Однако жалобные письма не соответствуют уверенному тону записки — в ней самозванка по-прежнему отвергала все обвинения и заявляла, что не принимала «никакого участия в приписуемых мне делах, ибо делала тому противное». Она утверждала, что была вполне счастлива с князем Лимбургским и даже раздавала от его имени учреждённые им ордена, в Венеции же оказалась затем, чтобы отдать на откуп месторождение агата в Оберштейне, а с Радзивиллом встретилась исключительно для обеспечения себе безопасного проезда на Восток — в Багдад, Тифлис и Исфахан, «дабы найти там своего покровителя Али Кирны». Все до единой компрометирующие бумаги она якобы получила по почте в Дубровнике в «безымянном конверте»; некоторые из них отправила Орлову, а другие сожгла и, «подозревая в оных бумагах быть какому скрытному мошенничеству», отправилась в Рим. Оттуда она будто бы собиралась направиться в свой Оберштейн, а к Орлову в Пизу решила поехать только для того, чтобы вручить ему эти самые злополучные бумаги для переправки их в Петербург.
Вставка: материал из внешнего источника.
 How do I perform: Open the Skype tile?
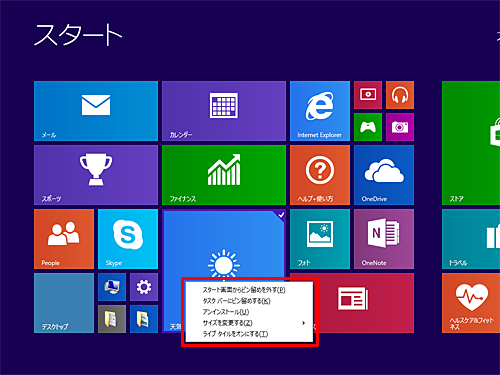click(x=128, y=239)
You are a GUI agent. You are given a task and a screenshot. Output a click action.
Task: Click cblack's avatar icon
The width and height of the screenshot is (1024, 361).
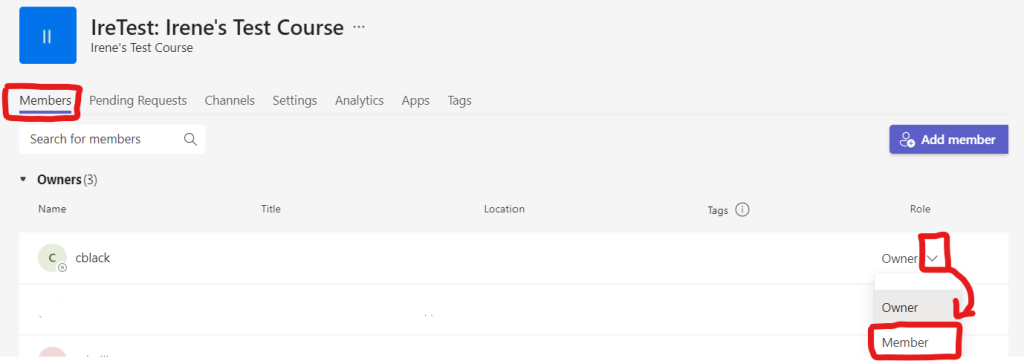pos(52,258)
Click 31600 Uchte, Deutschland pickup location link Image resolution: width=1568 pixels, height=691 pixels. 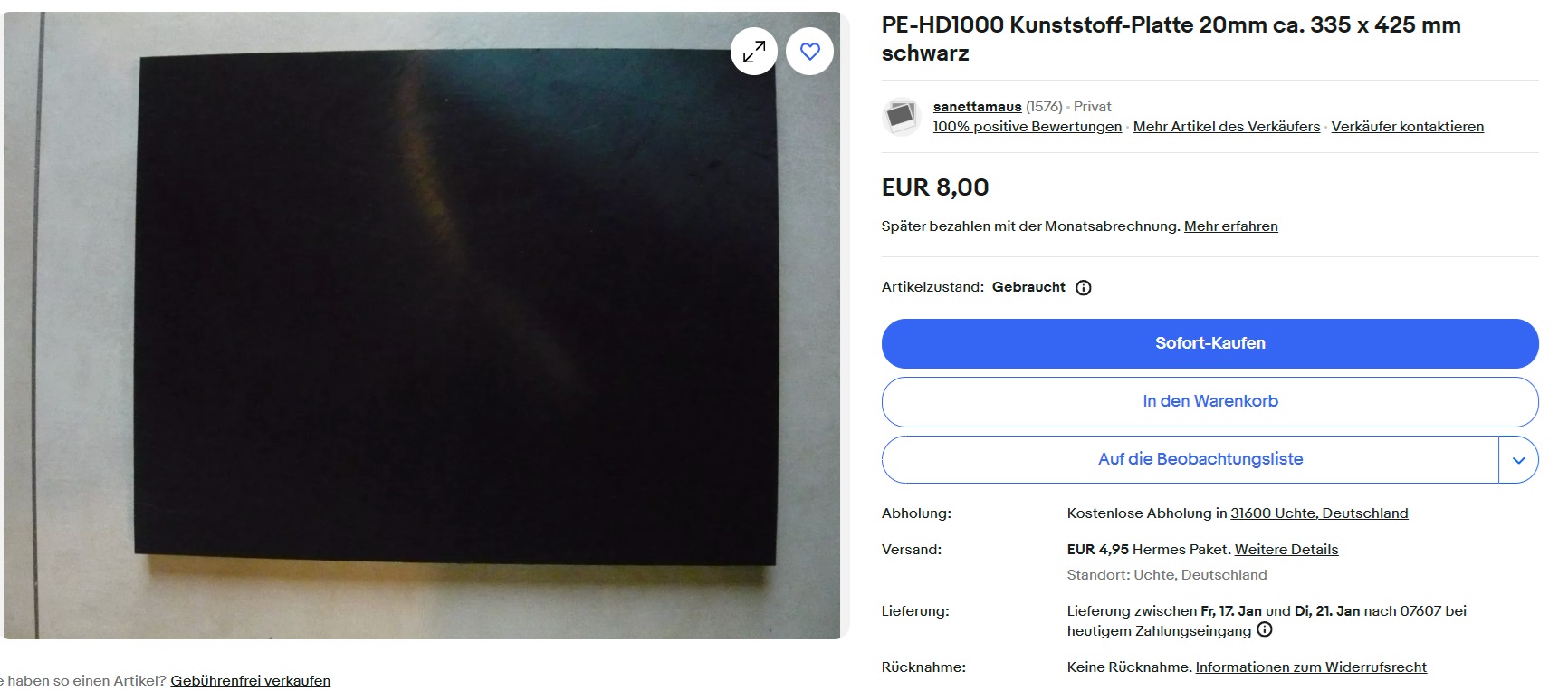[x=1319, y=513]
Неожиданно авантюристка выдала ещё один вариант своего происхождения, не настаивая, однако, на его истинности: «Приказано мне было от моих друзей, в Азии находящихся, чтобы я сказывалась черкескою, происходящею от древней фамилии Гаметов, владетельных князей, которые царствовали прежде взятия Астрахани Иваном Васильевичем в 1559 году». Она вновь предложила свои услуги российскому правительству: «…ибо я могла бы сделать много добра в такой земле, где народ можно ещё назвать диким и непросвещённым». Свою культурную миссию «принцесса» видела в основании на территории России французских и немецких колоний, обещая, что персидские покровители снабдят её «потребными на то суммами».
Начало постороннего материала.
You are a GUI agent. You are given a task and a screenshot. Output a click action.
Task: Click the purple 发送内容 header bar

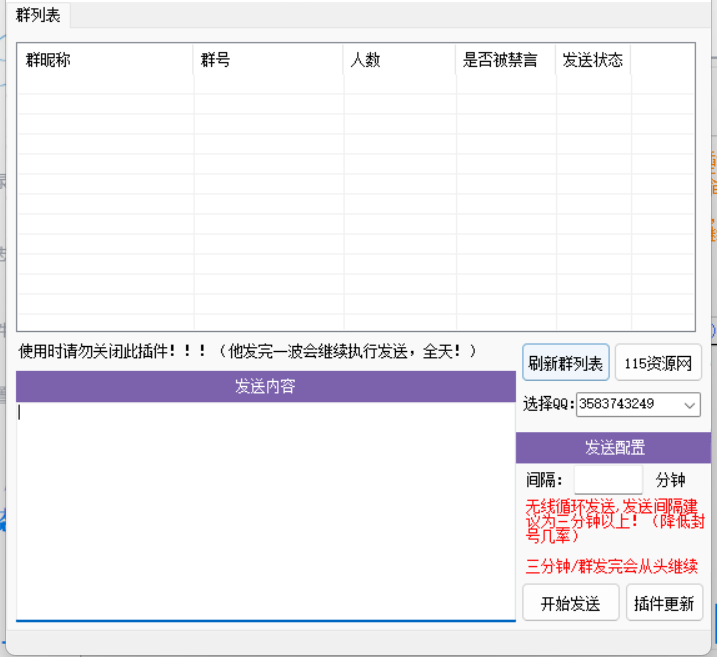pyautogui.click(x=265, y=386)
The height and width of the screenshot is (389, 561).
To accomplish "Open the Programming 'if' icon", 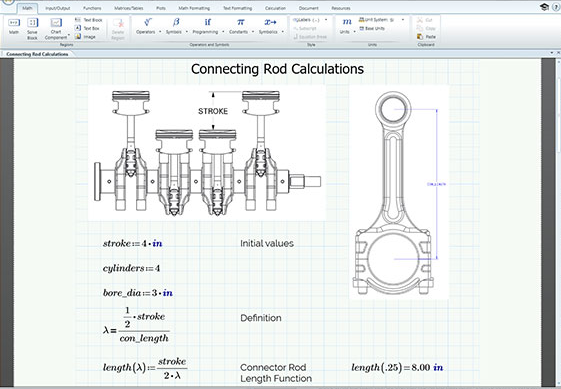I will click(x=208, y=22).
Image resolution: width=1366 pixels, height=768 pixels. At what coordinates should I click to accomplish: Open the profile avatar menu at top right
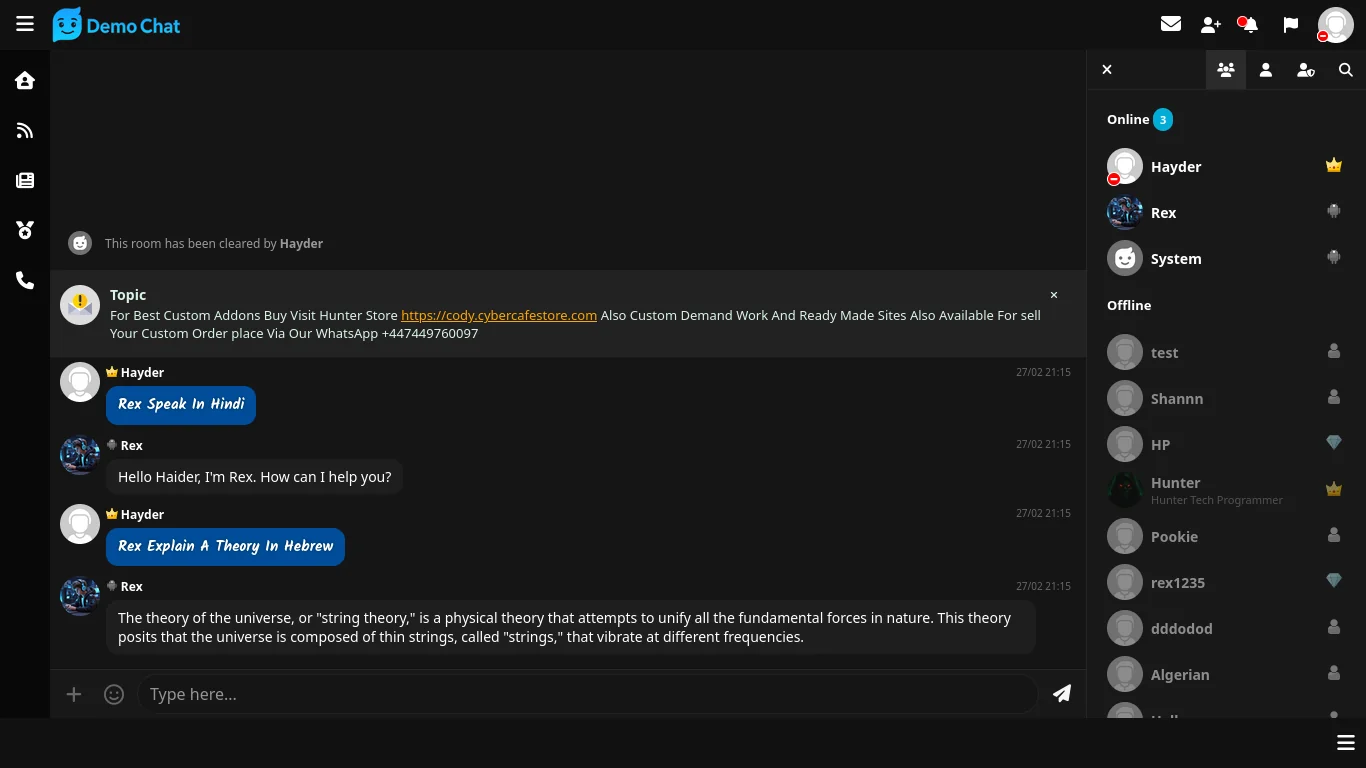pos(1335,25)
Выразив сожаление, что «имела нещастие прогневать её императорское величество», и заметив между делом, что не знает, чем именно вызвала высочайший гнев, узница завершала своё обращение вполне «по-королевски»: «Поверьте мне, кончим дело дружелюбно, и вы наверное найдёте во мне человека, который употребит остатки жизни своей для изъявления вам благодарности. Мне нет нужды в законах, ибо я ничего не имею в России, меня не знают, и я никого не знаю, следовательно, по сим самым причинам не могу я ничего делать противного вашим законам». Каково было императрице-законодательнице прочесть беспримерно дерзкое «мне нет нужды в законах»? А предложение «дружелюбно» разойтись — точно двум слегка не поладившим особам… В конце концов, призывала она российского фельдмаршала и его повелительницу, «кто бы я ни была, кем бы я быть могла, но надлежит вам быть человеколюбивым».
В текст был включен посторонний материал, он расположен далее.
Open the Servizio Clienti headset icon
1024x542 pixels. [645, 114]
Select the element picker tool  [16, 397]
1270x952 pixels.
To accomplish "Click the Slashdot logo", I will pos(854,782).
«Слёзы мои препятствуют продолжать далее», — пыталась узница разжалобить князя, но всё же нашла в себе силы, чтобы перечислить имена людей, якобы оставшихся в её детских воспоминаниях: «Вот список лиц, которых, сколько помню, я видела в моём детстве. Когда мне было шесть лет, меня послали в Лион, мы проехали через страну, которую г. Поэн имел в своём управлении; мы отправились в Лион, где я осталась от пяти до шести месяцев, за мной приехали и снова отвезли в Киль. Г. Шмидт давал мне уроки в математике, других учителей нет нужды называть, только он знал домашние секреты. Г. барон Штерн с своей женой и сестрой; г. Шуман, купец в Данциге, который платил за моё содержание в Киле, вот лица, к которым надобно обратиться, я не знаю ничего вернее этого» {215}.
Казалось бы, наконец-то забрезжил свет в конце тоннеля: названы конкретные люди, жившие не в Персии, а в Европе и знающие тайну происхождения самозванки, надо просто найти их и расспросить. Но где же теперь в Германии сыскать якобы знавшего семейные тайны учителя с распространённой фамилией Шмидт? Столь же трудно было определить местопребывание никому не известного барона с его родственницами. Купец же, скорее всего, был лишь комиссионером, через которого переводились деньги; возможно, их отправителя он даже не знал, а если бы и знал, то не был обязан никому называть его имя.